Aunque se pueda conseguir en DVD (u otros medios cibernéticos), siempre es mejor ver una película en el cine. La experiencia cinematográfica-teatral, con su fría ambientación, oscuridad e intención utilitaria, mantiene al espectador en una relación de distanciamiento comprometido. La ausencia de elementos que distraigan, saber que no tenemosun control que retrase, pause o adelante el filme, facilita nuestro nivel de aceptación ante la pieza. Creo que gran parte de mi disfrute con Post Mortem (2010) de Pablo Larraín, se debe a esto ya que el efecto de verla en el Cine Metro, como parte del Festival de Cine Internacional de San Juan, es inextricable de mi apreciación.
La narrativa nos remonta al Chile del 1973. Van tres años de la presidencia de Salvador Allende, el subsiguiente golpe de estado se asoma (de hecho, ya se siente inevitable) y nuestro protagonista, que parece existir en un plano aparte, riega su césped sin expresión. Conocer a Mario, interpretado por el chileno Alfredo Castro, es toparse con un hombre disociado de sus alrededores. Camina casi como un fantasma, sin que su presencia tenga mayor impresión en nadie. Mario siempre está a la vista, bien posicionado en los espacios que recorre, pero entre la mayoría de la gente pasa desapercibido. Esto se ve en una de las primeras secuencias que lo lleva de la boletería de un teatro, pasando un rato por las gradas para presenciar un show cómico-musical, luego por los camerinos y finalmente ante una de las bailarinas, su vecina Nancy, quien es la primera persona en hablarle. Éstos tendrán una relación extraña, una mezcla de atracción e indiferencia recíproca, que se convierte en el motor de la trama. A modo de metáfora, la construcción narrativa es representativa de la relación de los chilenos con su presente y, al ser un filme del 2010, su complicado pasado. No me interesa abundar mucho sobre los giros dramáticos, pero el título de la película, que se refiere al trabajo de Mario (transcribir los acontecimientos de las autopsias), es clave para entender su propósito.

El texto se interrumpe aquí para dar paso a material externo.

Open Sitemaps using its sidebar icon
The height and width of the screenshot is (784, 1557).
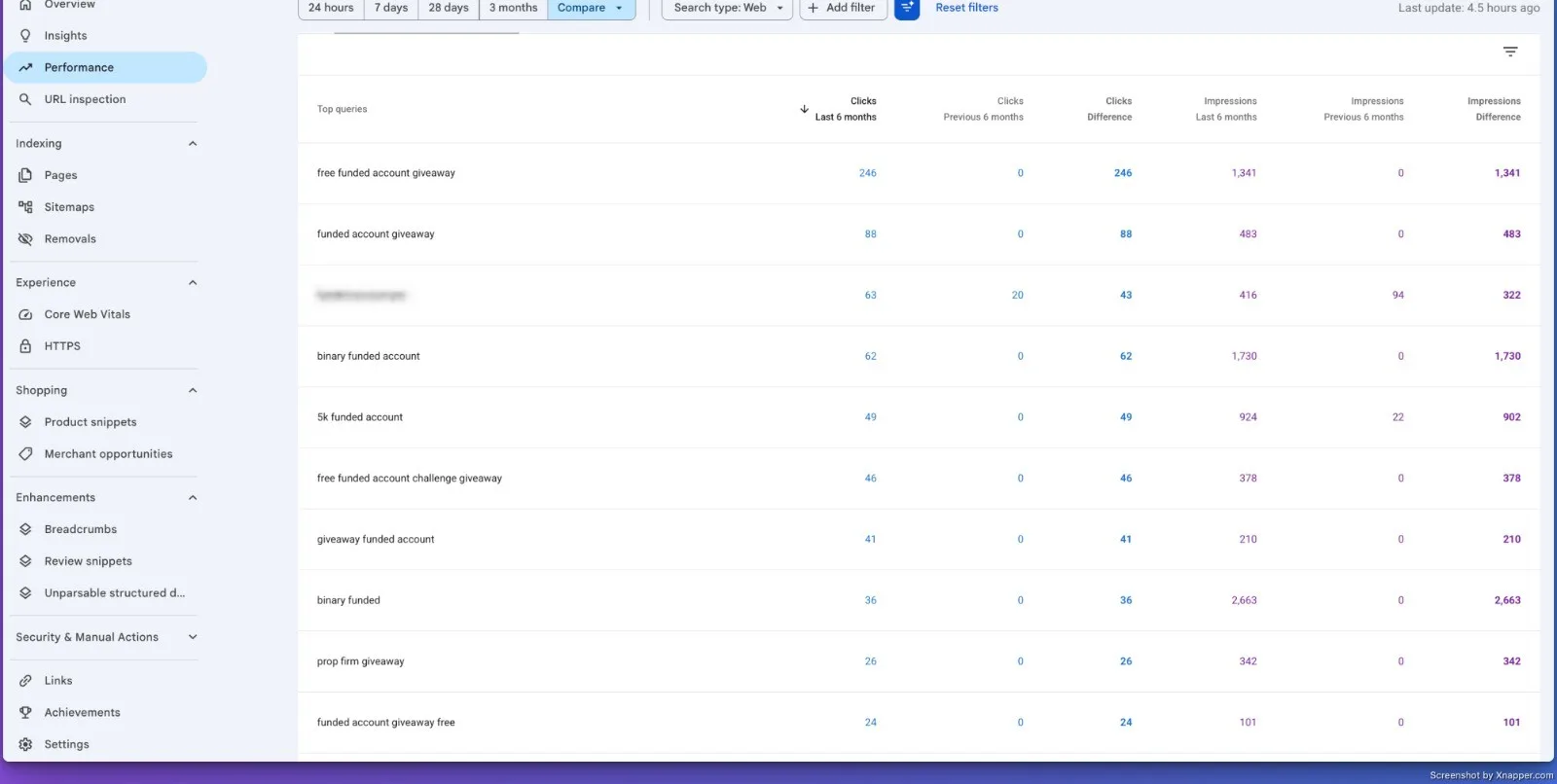[x=25, y=207]
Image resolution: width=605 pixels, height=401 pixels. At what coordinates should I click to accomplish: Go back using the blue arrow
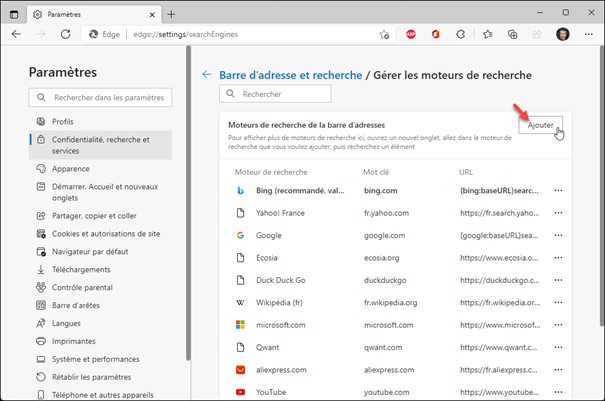[x=207, y=75]
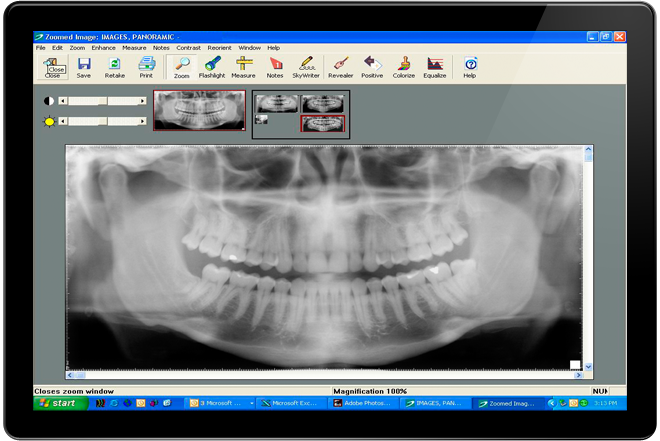Adjust the brightness slider by the sun icon
The height and width of the screenshot is (441, 660).
pos(102,121)
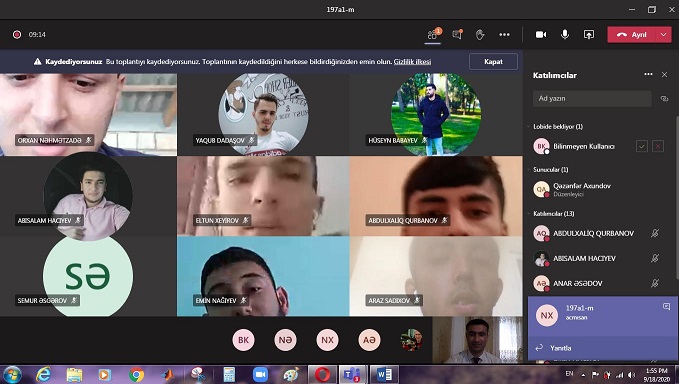
Task: Expand the Ayrıl button dropdown arrow
Action: pos(663,35)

Post Mortem, con sus tomas largas, de poco movimiento (siempre resaltando al espacio sobre las personas), una mismidad de colores estériles y grisáceos, pocas palabras y contados brotes de estremecimiento, se puede ver como una continuación del filme anterior de Larraín, Tony Manero (2008). Ambas proveen un comentario político a través de la intención estética. Las observaciones sobre Augusto Pinochet y el alcance de su dictadura sugieren, sin directamente mostrar, la violencia o la represión. La relación entre puesta en escena, actuación y encuadre cinematográfico es muy admirable de por sí, especialmente porque en ningún momento se siente fortuita y, de hecho, siempre está en función del contenido; elemento carente en otros estetas contemporáneos.
Sé que no he descrito mucho del filme, pero, en ocasiones, lo mejor que puede hacer un crítico es sugerir sin contar. Mi fin es promover, o de vez en cuando disuadir, la experiencia. Ante Post Mortem, tengo que decir “me gustó”, “me estremeció” y “quiero volver a verla”.